[2 maart 1878
Herinnering van V. Bruinsma]
2 maart 1878
Herinnering van V. Bruinsma. In: Ter gedachtenis aan Multatuli 1887-19 Februari-1892. Amsterdam, 1892, blz. 15. Fragment.
Het meeste genoegen echter heeft de goede dek - vergun mij hem nog eens bij dien naam te noemen - waarschijnlijk gehad van een op 2 Maart 1878 hem aangeboden geschenk, dat nog niet het tiende deel van de waarde van het ‘Huldeblijk’ bedroeg, maar door de wijze, waarop het bedrag bijeen kwam en de manier, waarop het werd aangeboden, hem, voor zoo ver ik weet, geen enkel onaangenaam oogenblik heeft berokkend. Het was een zilveren bokaal, met honderd gouden tientjes gevuld, een aardigheid, bedacht door den niet lang daarna overleden goeden braven aart admiraal, die er op gesteld was - niettegenstaande het verzet mijner geheel-onthouders-aspiratiën - er een anker wijn van den besten, dien we konden krijgen, aan toegevoegd te zien.
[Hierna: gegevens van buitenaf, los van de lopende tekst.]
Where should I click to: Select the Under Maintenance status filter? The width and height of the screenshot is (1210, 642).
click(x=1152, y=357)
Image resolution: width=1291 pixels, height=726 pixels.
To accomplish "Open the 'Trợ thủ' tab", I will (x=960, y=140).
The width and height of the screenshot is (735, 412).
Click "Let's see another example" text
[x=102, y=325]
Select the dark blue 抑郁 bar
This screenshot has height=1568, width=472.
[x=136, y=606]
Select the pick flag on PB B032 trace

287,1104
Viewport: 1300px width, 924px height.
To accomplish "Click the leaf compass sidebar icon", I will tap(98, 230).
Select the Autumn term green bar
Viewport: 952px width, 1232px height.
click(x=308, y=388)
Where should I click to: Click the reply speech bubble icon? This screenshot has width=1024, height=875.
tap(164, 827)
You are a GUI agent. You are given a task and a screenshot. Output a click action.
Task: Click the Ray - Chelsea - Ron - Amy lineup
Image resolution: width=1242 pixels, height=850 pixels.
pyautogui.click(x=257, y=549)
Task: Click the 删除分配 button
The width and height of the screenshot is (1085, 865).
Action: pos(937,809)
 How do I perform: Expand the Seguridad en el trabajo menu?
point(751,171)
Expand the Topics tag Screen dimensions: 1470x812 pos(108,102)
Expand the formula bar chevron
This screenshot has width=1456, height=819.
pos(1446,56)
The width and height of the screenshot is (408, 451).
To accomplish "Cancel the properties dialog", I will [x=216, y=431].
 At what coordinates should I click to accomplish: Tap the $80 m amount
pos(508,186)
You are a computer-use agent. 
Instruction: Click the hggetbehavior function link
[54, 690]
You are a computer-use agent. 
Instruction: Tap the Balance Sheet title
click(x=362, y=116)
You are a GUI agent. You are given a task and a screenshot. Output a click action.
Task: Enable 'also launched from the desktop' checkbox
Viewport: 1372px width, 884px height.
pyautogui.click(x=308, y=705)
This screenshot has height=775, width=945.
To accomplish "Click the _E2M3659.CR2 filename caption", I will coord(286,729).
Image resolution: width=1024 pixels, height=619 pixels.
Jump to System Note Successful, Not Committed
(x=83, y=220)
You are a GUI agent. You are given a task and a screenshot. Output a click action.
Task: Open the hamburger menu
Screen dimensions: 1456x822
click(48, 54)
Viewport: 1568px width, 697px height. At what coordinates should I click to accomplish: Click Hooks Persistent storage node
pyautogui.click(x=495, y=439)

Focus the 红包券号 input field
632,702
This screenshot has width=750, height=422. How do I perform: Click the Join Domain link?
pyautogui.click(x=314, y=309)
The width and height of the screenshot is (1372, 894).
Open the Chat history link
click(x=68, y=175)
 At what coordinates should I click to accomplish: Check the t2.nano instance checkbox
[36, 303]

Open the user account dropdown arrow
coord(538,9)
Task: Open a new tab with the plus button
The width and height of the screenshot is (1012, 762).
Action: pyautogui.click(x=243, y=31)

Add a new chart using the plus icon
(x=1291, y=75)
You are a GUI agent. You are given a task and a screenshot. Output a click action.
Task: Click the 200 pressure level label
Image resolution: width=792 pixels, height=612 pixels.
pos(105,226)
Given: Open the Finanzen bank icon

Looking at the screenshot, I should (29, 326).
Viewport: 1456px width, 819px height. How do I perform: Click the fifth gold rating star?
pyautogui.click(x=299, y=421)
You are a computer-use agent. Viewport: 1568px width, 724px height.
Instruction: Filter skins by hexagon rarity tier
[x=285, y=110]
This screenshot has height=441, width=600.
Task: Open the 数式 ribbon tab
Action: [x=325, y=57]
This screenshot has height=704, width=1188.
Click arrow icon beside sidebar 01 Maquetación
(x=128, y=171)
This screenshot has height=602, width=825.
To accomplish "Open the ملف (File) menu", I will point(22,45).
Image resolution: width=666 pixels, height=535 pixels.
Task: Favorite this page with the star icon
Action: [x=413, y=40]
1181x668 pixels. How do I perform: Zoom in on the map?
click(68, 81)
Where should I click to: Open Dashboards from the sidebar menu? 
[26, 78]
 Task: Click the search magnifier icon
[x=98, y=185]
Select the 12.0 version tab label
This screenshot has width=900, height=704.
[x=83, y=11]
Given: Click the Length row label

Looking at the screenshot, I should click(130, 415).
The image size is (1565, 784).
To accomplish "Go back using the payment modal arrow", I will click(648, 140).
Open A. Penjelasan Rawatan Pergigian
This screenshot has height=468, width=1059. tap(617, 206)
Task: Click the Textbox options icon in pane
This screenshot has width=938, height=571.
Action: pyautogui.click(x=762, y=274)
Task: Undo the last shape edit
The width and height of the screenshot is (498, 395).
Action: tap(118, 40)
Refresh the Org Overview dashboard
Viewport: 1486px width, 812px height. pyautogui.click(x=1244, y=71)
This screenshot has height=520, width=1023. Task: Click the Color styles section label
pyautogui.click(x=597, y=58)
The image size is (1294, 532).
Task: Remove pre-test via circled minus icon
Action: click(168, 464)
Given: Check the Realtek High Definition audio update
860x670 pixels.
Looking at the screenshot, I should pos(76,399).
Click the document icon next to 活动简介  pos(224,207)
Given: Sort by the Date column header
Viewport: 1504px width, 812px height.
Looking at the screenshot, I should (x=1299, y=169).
Het was gelukt - even als trouwens ook met Tandem het geval was - dat zaakje geheel buiten de pers om in orde te krijgen, zoodat er nu voor het eerst hier een letter over gedrukt wordt, en daardoor was een der ergste onaangenaamheden, die later aan het ‘Huldeblijk’ voorafgingen, het be- en veroordeelen in de kranten, voor hem vermeden.